Diese gibt innerhalb einer Woche einen vertiefenden Einblick in die Praxis der Internationalen Streitbeilegung. Praxisorientierte Vorträge wechseln sich mit interaktiven Workshops ab. Entsprechend der Grundkonzeption des Centers lernen die Teilnehmer hierdurch sowohl die wissenschaftlichen Grundideen als auch die Praxis der gesamten Bandbreite der Internationalen Streitbeilegung kennen.
Die Doktoranden des Graduiertenkollegs nehmen an der Sommerakademie kostenfrei teil.

(5) Die Doktoranden haben schließlich die Möglichkeit, an den drei von MPI und Juristischer Fakultät angebotenen simulierten Verfahren (moot courts) im Bereich der außergerichtlichen Streitbeilegung teilzunehmen. Dabei ist nicht nur an eine aktive Beteiligung in den Wettbewerben selbst gedacht, sondern vor allem an ein Coaching der studentischen Teams durch die Doktoranden.
Die simulierten Verfahren betreffen die privat- und völkerrechtliche Schiedsgerichtsbarkeit und Mediation gleichermaßen, vgl. die Darstellungen der Wettbewerbe unter:

http://www.heidelberg-center.org/moot
http://www.mpil.de/ww/de/pub/aktuelles/veranstaltungen/moot.cfm

Die Heidelberger Teams haben in diesen Wettbewerben in den letzten Jahren konstant herausragende Ergebnisse erzielt.

_Zu bearbeitende Aufgaben_
1. Übersetze den Satz "Die Doktoranden des Graduiertenkollegs nehmen an der Sommerakademie kostenfrei teil." aus dem Text über die Internationale Streitbeilegung ins Englische.
2. Schreibe den Text über die Internationale Streitbeilegung im Anschluss an seinen letzten Satz weiter.
Die Auflistung wird für die Bearbeitung nicht gebraucht.

_Rohdaten_

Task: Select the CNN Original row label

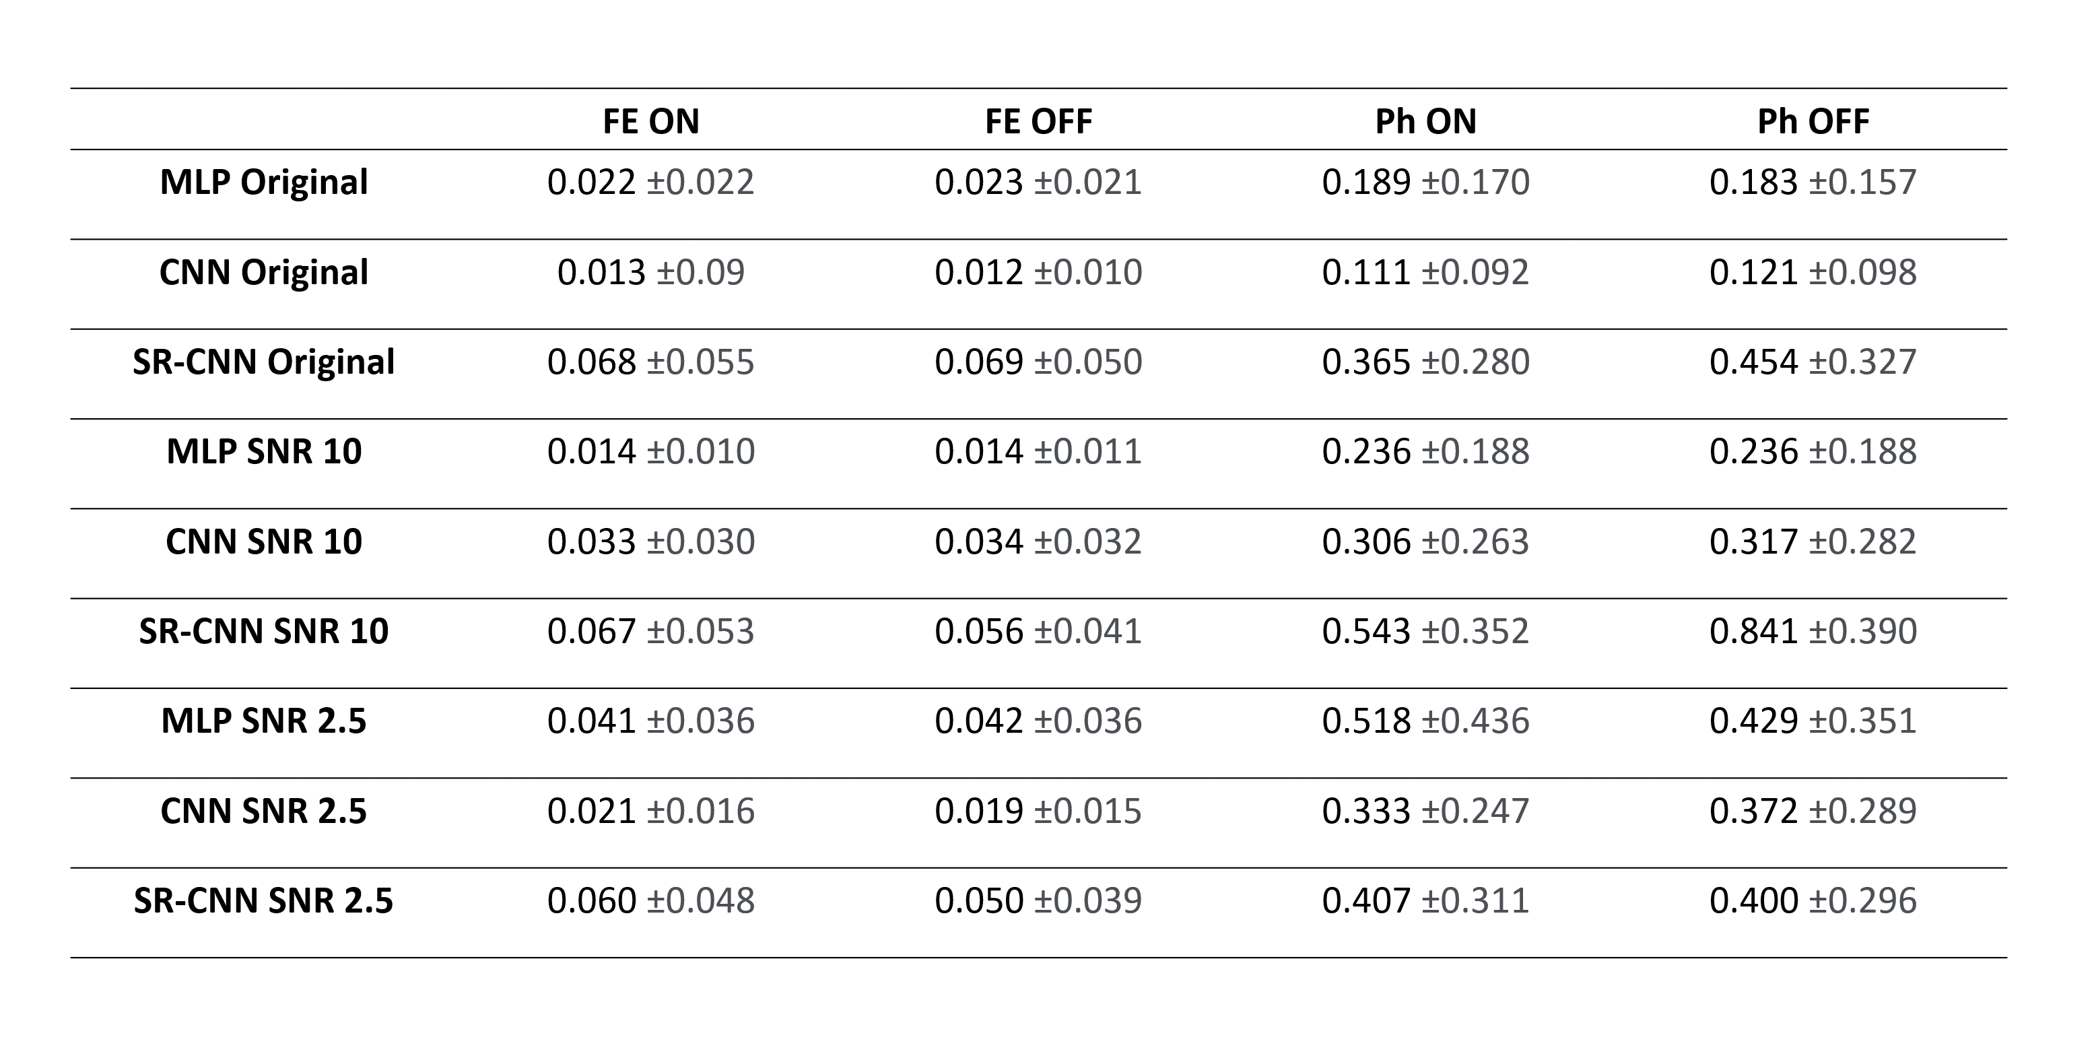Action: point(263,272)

_Lösungen der Übungen_
1. The doctoral candidates of the research training group take part in the summer academy free of charge.

2.
(6) Für ausländische Doktoranden werden begleitende Sprachkurse angeboten, insbesondere, um die Vorbereitung auf das (deutschsprachige) Rigorosum zu ermöglichen.

(7) Die Graduiertenakademie der Universität Heidelberg bietet zusätzliche Weiterbildungsmöglichkeiten an. http://www.graduateacademy.uni-heidelberg.de/workshops/


e)  Externe Betreuer
 

Die Dissertationen werden grundsätzlich unter der Betreuung eines der unter b) genannten Professors erarbeitet. Besteht bereits ein Betreuungsverhältnis zwischen einem Stipendiaten und einem externen Hochschullehrer, fungiert im Rahmen des Forschungskollegs ein unter b) genannter Professor als zusätzlicher Ansprechpartner.